Immunofluorescence staining

The staining of CK14 (Abcam, #ab49806) was performed on cryosection of liver tissues with metastasis from block embedded in optimal cutting temperature compound (OCT). The sections were fixed for 5 min with 4% paraformaldehyde at room temperature and then washed with PBS and PBST (0.25% TritonX-100/PBS) 5 min for each. After blocking with animal-free blocker (Vector Laboratories, #SP-5030) for 1 h, sections were incubated with primary antibody (1:100 dilution) at 4 °C overnight with a parafilm in a humid chamber. Following washes with PBST, sections were incubated with goat anti-mouse IgG secondary antibody (Invitrogen, A32727) (1:1000) for 2 h and counterstained with 4′,6-diamidino-2-phenylindole (DAPI) (Thermo Fisher Scientific, #D1306) for 5 min at room temperature in a dark humid chamber.

Hematoxylin and eosin (H&E) staining

For the H&E staining of the tissue section, standard protocol78 was used with some modification.
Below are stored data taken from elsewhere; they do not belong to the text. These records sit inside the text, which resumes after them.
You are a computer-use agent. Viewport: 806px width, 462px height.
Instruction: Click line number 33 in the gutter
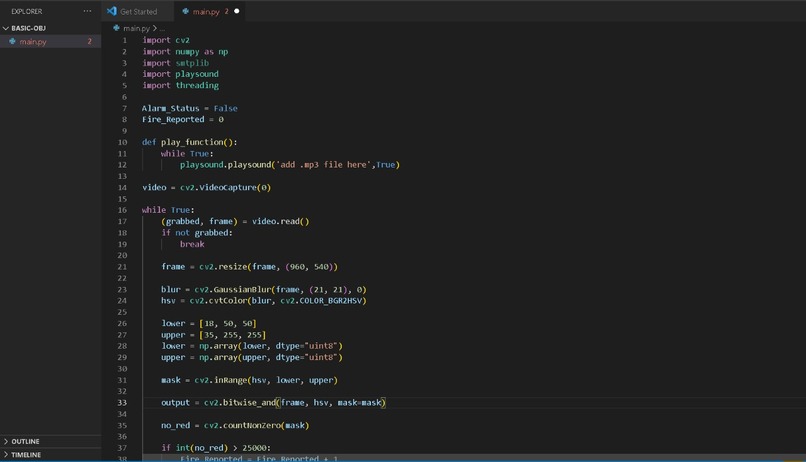click(122, 402)
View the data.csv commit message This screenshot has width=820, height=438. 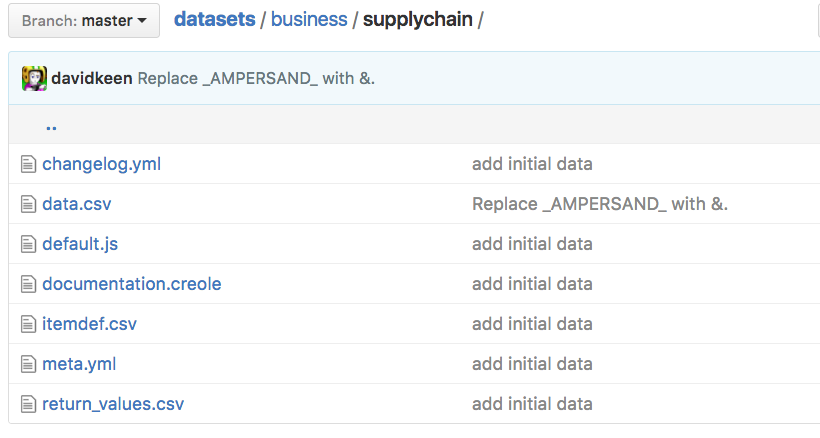(600, 204)
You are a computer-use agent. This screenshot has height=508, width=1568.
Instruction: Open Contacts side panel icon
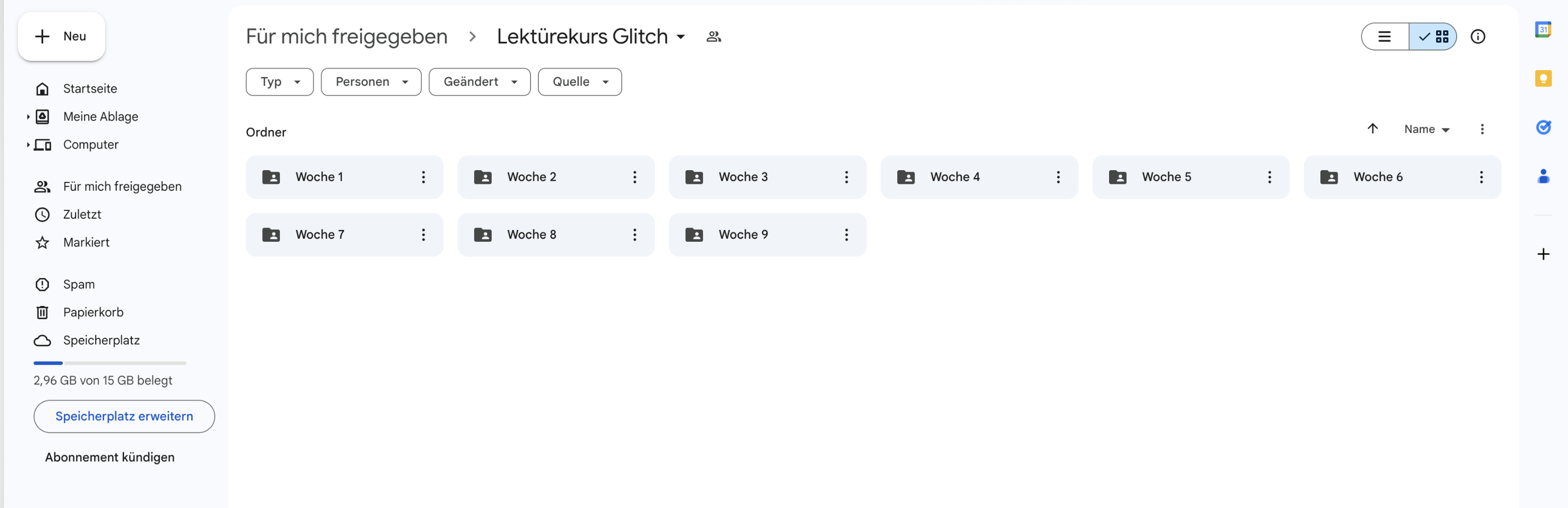pos(1543,177)
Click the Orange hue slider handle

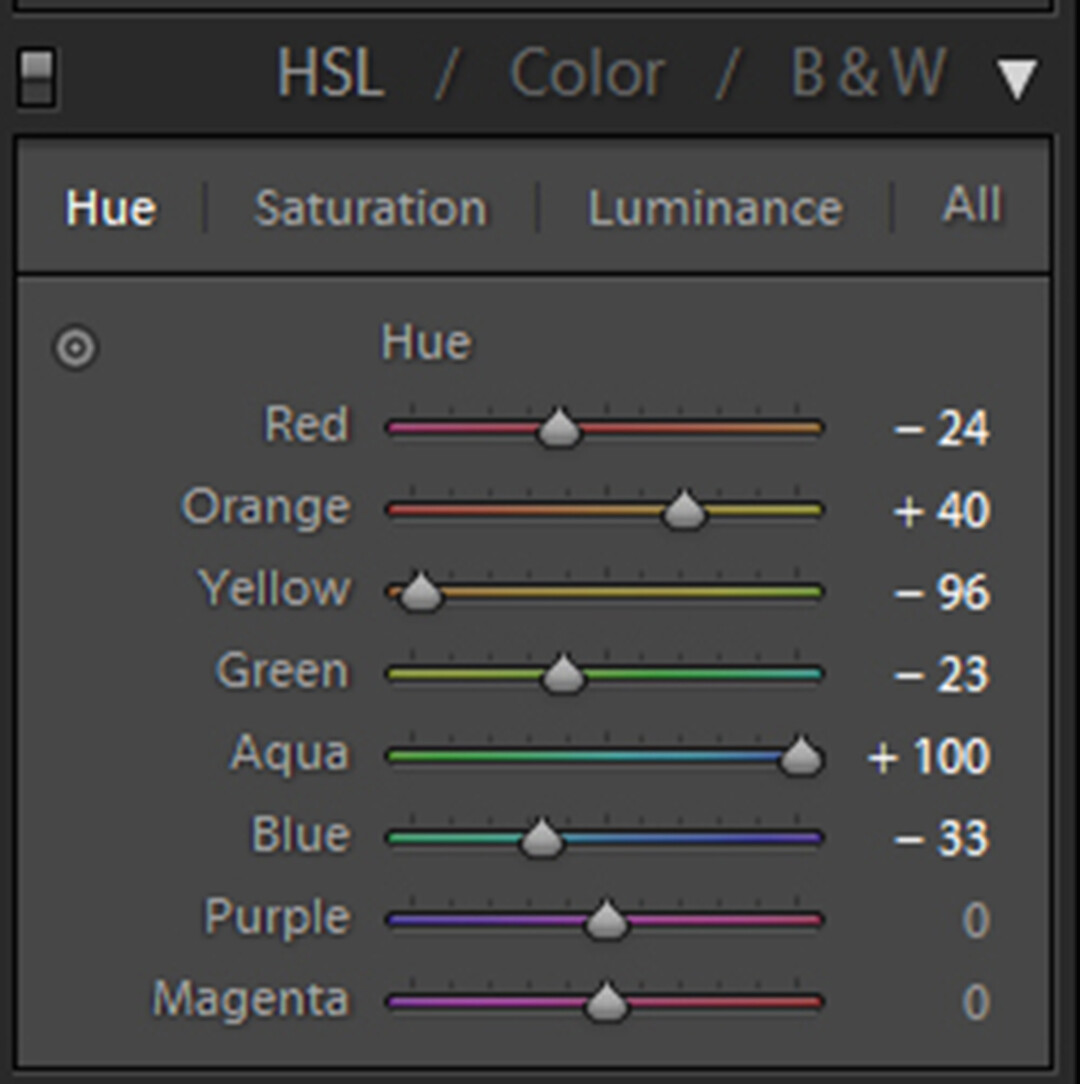684,510
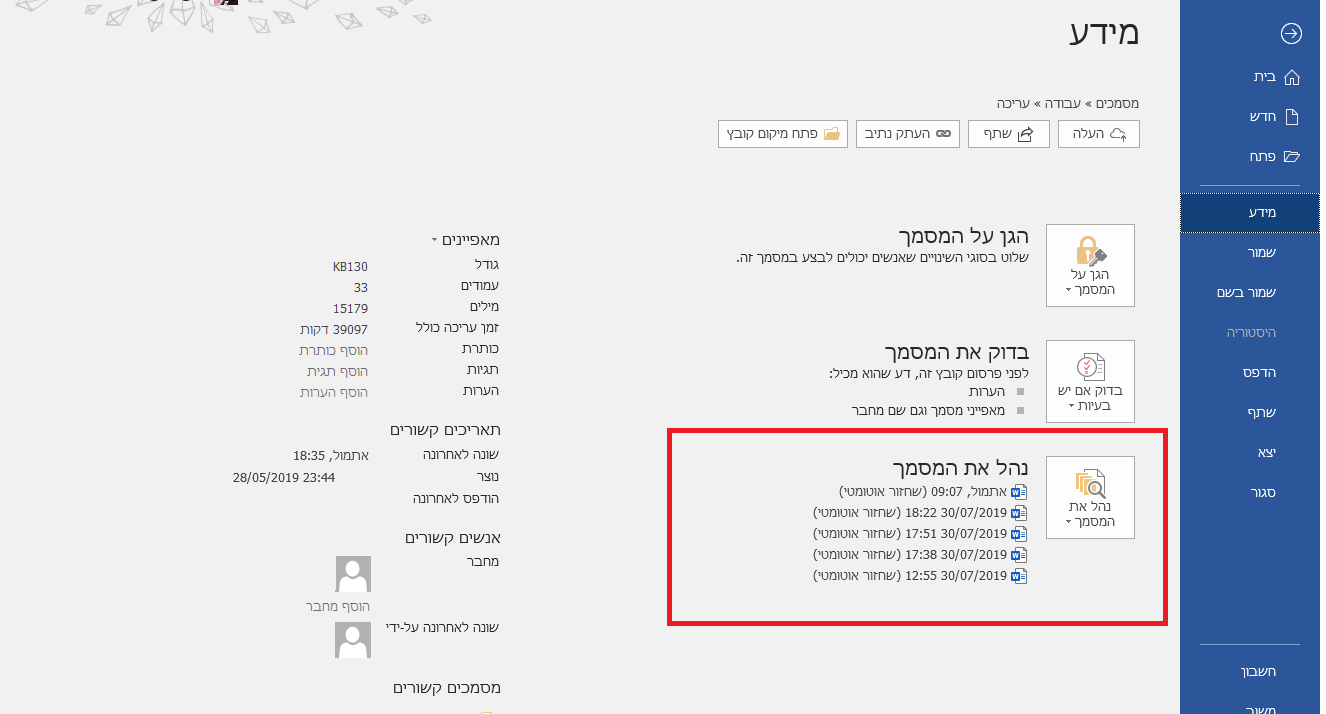
Task: Click הוסף תגית to add a tag
Action: [335, 369]
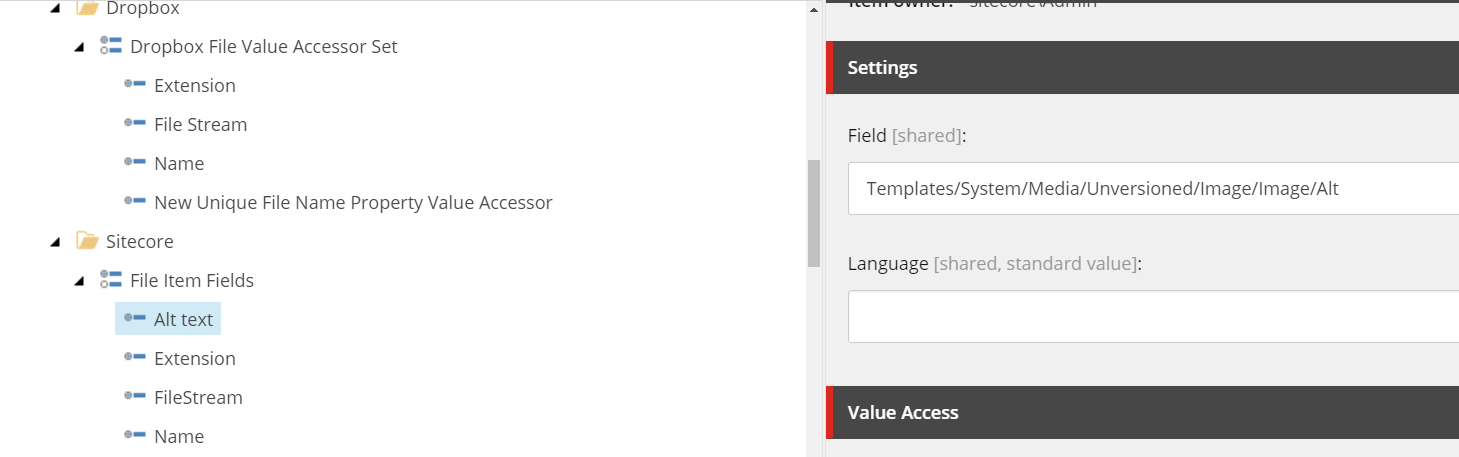This screenshot has height=457, width=1459.
Task: Collapse the File Item Fields node
Action: 80,281
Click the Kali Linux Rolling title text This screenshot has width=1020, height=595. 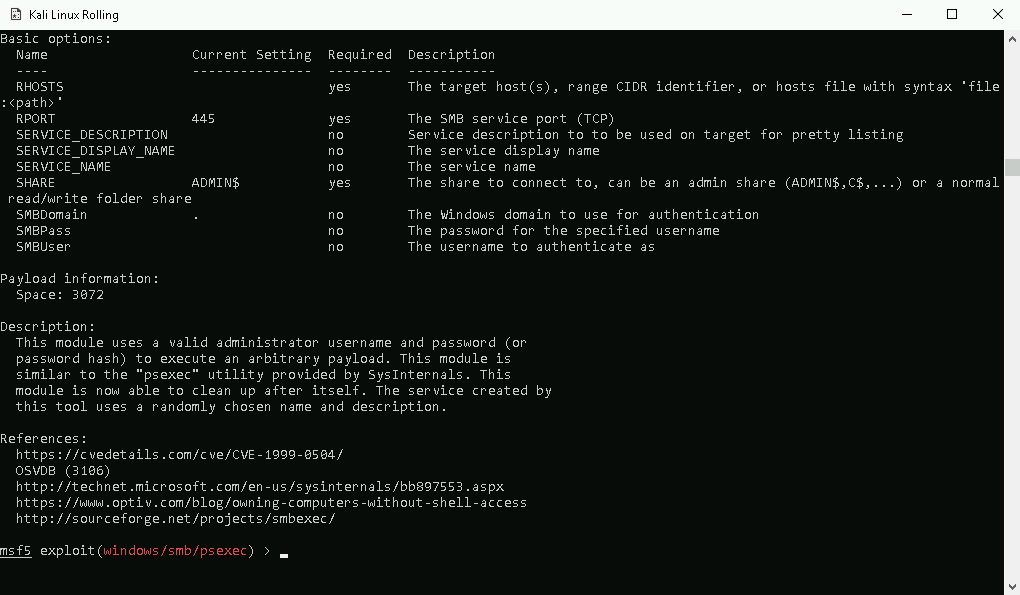(x=74, y=14)
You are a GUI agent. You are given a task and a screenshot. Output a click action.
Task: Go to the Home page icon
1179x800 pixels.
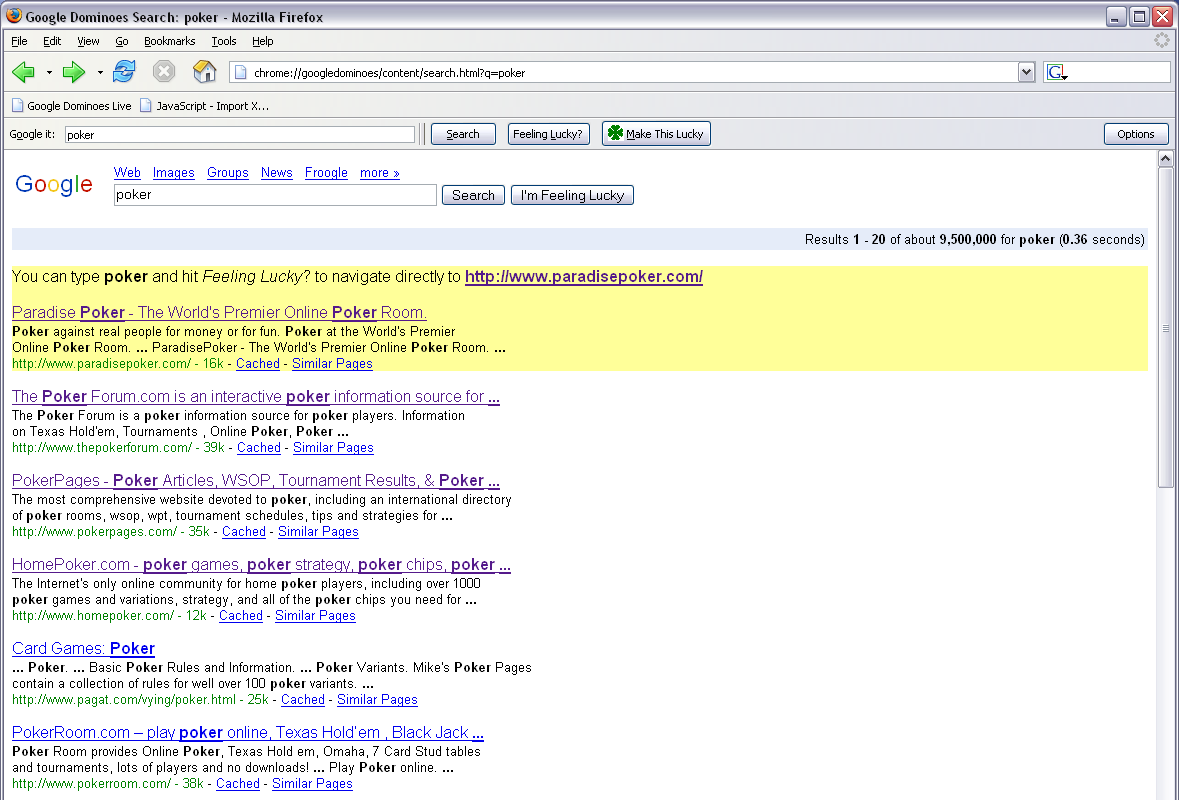coord(204,72)
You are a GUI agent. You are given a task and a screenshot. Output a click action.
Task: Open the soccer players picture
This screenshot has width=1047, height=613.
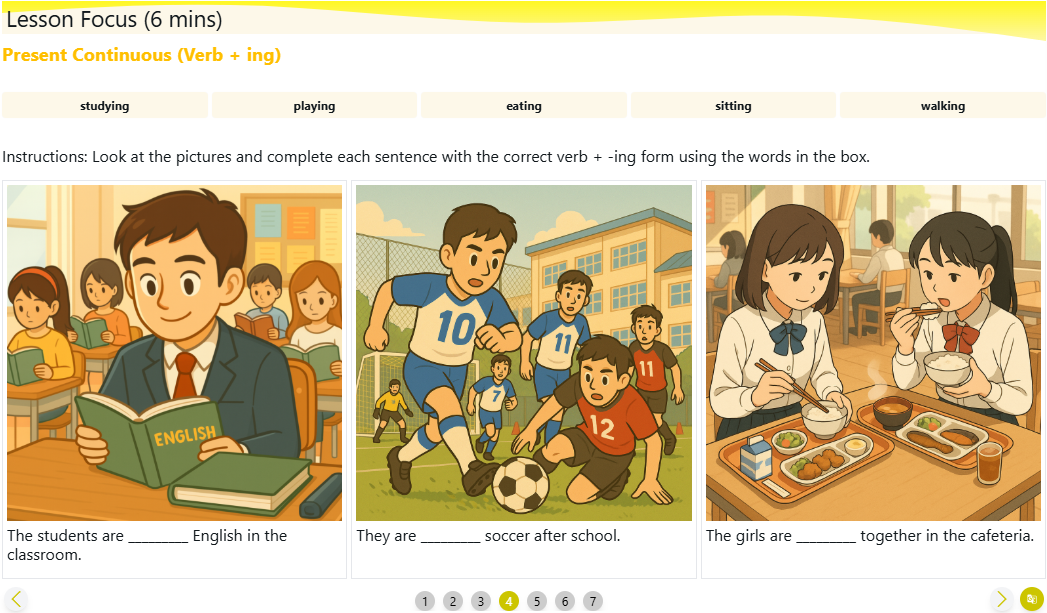click(524, 352)
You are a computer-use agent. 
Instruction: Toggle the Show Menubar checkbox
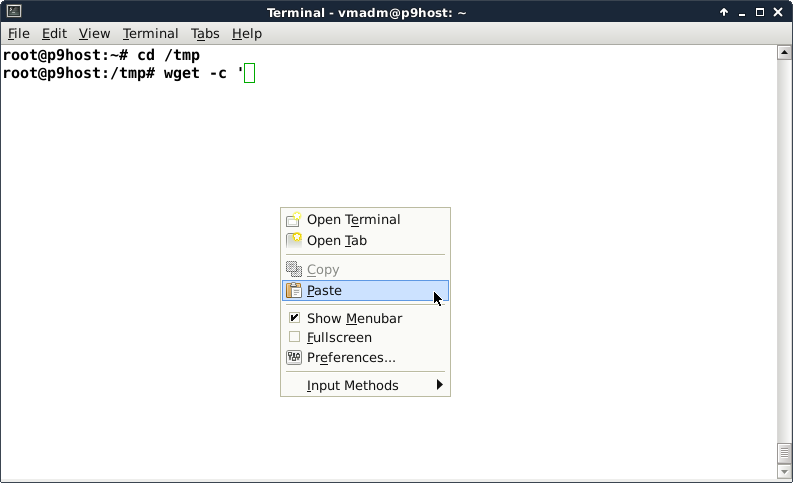click(294, 318)
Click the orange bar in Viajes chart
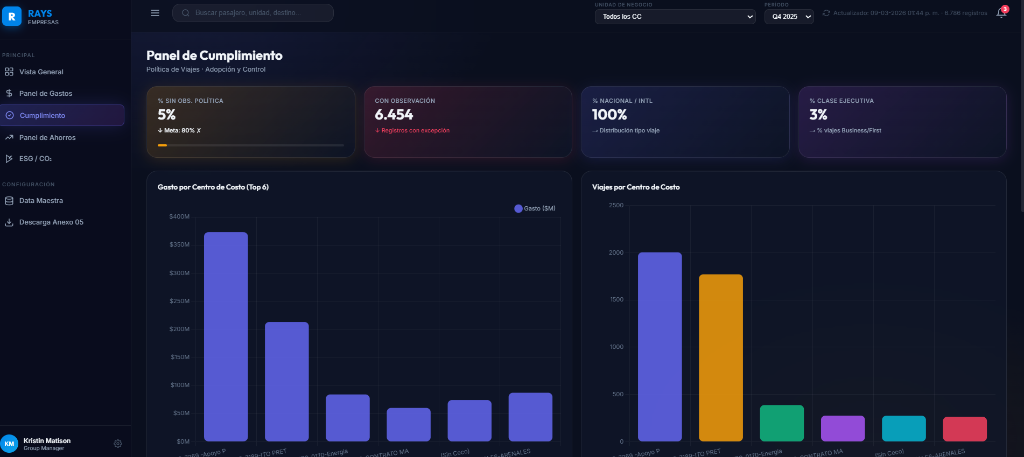The image size is (1024, 457). point(720,357)
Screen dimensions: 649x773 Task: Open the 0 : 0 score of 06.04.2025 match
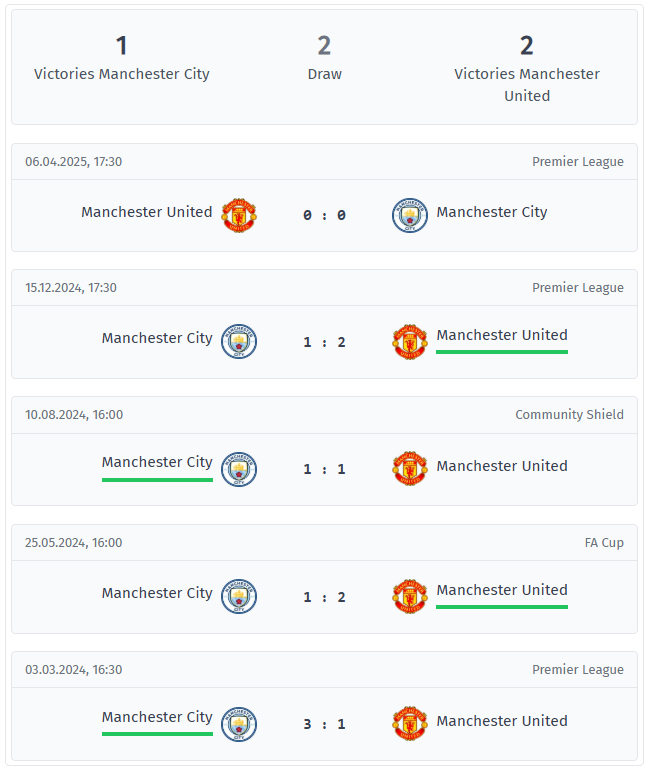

Briefly, FFPE tissue sections were deparaffinized and rehydrated with xylene for 10 s and 100, 95, 85, 70, 50, 30% of ethanol and water for 1 min each. After stained with hematoxylin (Leica Biosystems, #3801560) for 30 s, slides were washed with water for 30 s, destained with acid ethanol for 1–5 s, then treated with Scott’s water. Following staining with eosin Y (Thermo Fisher Scientific, #6766009) for 2 min, slides were dehydrated with 70% alcohol for 10 s, 90% ethanol for 10 s, two change of 100% alcohol for 2 min each. Before mounting with mountant (Sigma, #06522-100 ML), slides were treated with two changes of xylene to extract alcohol.

Reanalysis of data from breast cancer patient cohort

Microarray gene expression data including clinical outcomes of 155 breast cancer patients bearing PTs with or without metastasis were retrieved from Gene Expression Omnibus (GEO) under accession number GSE989357. The normal expression of PLEKHA5 was defined as log2 expression value ≥ 0 and the low expression of PLEKHA5 was defined as log2 expression value ≤ −0.5. Kaplan–Meier curves were generated using GraphPad Prism 6.0.

Statistics and reproducibility

All representative experiments (such as micrographs, transwell assay, ddPCR, etc.) were performed in triplicates independently. The results were reported as the mean ± SD, statistical significance was calculated using a two-tailed Student’s t test, unless otherwise indicated. For mouse tumor-free survival and human overall survival analysis, statistical significance was calculated using a two-tailed log-rank test (Mantel–Cox). P values were considered statistically significant if the P value was <0.05. For all figures, ****indicates P value < 0.0001. Error bars represent SD.

Reporting summary

Further information on research design is available in the Nature Research Reporting Summary linked to this article.